3. The current meeting is being attended by the five heads of the states – Dilma Rousseff (President, Brazil), Vladimir Putin (President, Russia), Narendra Modi (Prime Minister, India), Xi Jinping (President, China) and Jacob Zuma (President, South Africa) – and will go on from July 15-17.
4. The leaders will finalise on two major initiatives in this summit. One, they will float a $100 billion new currency fund and a $50 billion development bank. These are mainly to counter the Western-dominated global economic governance that is mainly being spearheaded by the International Monetary Fund (IMF) and the World Bank. However, the countries are still negotiating over the shareholding pattern. India has proposed a shareholding pattern that would match the economic contribution in the funds.
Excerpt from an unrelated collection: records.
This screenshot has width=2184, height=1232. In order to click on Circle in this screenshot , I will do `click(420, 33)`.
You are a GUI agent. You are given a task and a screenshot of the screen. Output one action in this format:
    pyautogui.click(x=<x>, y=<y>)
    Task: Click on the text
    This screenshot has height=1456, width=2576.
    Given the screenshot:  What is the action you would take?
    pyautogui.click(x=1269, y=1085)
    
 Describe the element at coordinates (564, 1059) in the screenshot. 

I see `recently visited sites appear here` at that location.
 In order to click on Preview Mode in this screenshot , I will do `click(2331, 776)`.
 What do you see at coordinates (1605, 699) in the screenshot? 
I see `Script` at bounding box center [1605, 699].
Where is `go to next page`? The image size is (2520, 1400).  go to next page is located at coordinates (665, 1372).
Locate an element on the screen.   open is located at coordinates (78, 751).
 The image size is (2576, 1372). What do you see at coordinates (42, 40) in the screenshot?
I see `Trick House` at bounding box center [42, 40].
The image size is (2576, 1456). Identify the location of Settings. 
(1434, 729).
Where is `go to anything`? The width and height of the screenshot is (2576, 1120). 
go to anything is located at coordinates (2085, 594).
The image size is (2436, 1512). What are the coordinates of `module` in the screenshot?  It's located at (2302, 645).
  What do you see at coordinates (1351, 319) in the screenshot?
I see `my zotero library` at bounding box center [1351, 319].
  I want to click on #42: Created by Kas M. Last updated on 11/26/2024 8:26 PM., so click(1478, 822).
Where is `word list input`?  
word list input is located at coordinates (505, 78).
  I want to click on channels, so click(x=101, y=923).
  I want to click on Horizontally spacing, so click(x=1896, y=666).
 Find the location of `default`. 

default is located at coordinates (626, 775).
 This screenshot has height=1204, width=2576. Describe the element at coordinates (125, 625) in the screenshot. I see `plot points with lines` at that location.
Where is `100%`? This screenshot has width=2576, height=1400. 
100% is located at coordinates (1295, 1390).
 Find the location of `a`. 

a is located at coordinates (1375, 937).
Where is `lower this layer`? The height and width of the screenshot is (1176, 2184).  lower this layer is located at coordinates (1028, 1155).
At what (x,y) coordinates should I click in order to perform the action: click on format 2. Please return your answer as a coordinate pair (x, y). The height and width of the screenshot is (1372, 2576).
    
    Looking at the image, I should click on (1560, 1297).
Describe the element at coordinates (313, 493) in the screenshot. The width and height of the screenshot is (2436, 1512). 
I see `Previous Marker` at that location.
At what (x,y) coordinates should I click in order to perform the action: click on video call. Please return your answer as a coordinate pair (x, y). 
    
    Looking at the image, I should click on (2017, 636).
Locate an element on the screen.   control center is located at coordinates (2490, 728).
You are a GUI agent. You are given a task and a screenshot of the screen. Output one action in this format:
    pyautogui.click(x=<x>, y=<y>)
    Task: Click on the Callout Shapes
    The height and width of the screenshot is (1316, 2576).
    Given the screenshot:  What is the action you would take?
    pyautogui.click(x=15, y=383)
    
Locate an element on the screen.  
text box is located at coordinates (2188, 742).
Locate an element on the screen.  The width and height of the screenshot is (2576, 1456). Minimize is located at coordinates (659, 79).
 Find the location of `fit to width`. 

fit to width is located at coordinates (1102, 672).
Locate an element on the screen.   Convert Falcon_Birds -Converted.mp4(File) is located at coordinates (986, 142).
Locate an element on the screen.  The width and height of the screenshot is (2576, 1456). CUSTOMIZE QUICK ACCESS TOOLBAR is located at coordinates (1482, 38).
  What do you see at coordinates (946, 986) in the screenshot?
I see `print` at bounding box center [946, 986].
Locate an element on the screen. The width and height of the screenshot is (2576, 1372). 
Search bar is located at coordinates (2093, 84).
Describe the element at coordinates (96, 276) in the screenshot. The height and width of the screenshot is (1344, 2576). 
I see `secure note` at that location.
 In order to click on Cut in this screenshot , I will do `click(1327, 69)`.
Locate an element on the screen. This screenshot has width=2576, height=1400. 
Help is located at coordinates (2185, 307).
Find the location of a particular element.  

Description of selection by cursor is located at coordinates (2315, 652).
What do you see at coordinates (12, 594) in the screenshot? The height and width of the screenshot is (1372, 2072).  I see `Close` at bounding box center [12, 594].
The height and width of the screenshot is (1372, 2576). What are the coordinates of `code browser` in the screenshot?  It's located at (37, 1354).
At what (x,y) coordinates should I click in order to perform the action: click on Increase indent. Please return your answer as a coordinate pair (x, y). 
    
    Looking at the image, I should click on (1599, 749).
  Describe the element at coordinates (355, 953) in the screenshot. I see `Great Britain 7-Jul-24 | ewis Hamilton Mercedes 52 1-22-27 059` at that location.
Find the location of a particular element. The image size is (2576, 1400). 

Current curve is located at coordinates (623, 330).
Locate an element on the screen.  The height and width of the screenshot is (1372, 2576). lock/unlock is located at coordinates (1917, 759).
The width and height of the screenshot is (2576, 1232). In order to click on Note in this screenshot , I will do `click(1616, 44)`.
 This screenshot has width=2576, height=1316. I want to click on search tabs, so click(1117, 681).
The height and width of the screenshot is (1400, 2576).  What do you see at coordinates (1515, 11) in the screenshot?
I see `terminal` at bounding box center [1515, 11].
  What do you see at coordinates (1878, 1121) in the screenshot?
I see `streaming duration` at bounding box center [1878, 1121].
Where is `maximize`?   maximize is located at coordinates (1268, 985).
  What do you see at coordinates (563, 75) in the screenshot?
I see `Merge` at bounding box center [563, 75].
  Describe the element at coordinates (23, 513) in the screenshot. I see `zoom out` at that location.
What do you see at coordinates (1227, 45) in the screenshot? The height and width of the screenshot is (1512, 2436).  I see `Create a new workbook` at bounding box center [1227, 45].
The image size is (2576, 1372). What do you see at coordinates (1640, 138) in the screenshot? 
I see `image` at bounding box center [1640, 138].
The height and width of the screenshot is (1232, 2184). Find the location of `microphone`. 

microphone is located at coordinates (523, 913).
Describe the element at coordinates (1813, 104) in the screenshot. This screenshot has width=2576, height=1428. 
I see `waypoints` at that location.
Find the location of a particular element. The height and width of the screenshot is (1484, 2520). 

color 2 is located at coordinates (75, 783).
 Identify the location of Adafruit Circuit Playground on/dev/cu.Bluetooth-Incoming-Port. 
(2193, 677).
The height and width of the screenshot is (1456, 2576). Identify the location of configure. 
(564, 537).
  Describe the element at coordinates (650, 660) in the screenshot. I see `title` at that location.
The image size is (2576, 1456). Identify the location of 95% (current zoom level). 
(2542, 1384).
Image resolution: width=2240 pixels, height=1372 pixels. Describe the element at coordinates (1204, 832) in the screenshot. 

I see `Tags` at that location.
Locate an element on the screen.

The Bank would not have policy compulsions for borrowing members unlike the IMF and World Bank, and could be used to make the global system more equitable. A separate $50 billion infrastructure fund, will fund infrastructure projects, and provide an alternative to these countries. The project would take a year to be implemented after the legal formalities are complete.
5. The countries are all currently focused on their domestic priorities. Since India has just seen a change in government, PM Modi will first have to figure out policy changes domestically. Russia is concerned about Ukraine as well, and Brazil is fighting its own economic woes.
One of the most important things to watch out for would be India-China negotiations. It will involve the setting up of the headquarters of the Development Bank, for which both countries will battle till the end. Two, are the security concerns of India along its Northeastern border. The countries must resolve the security issues to form any meaningful economic collaboration on the international stage.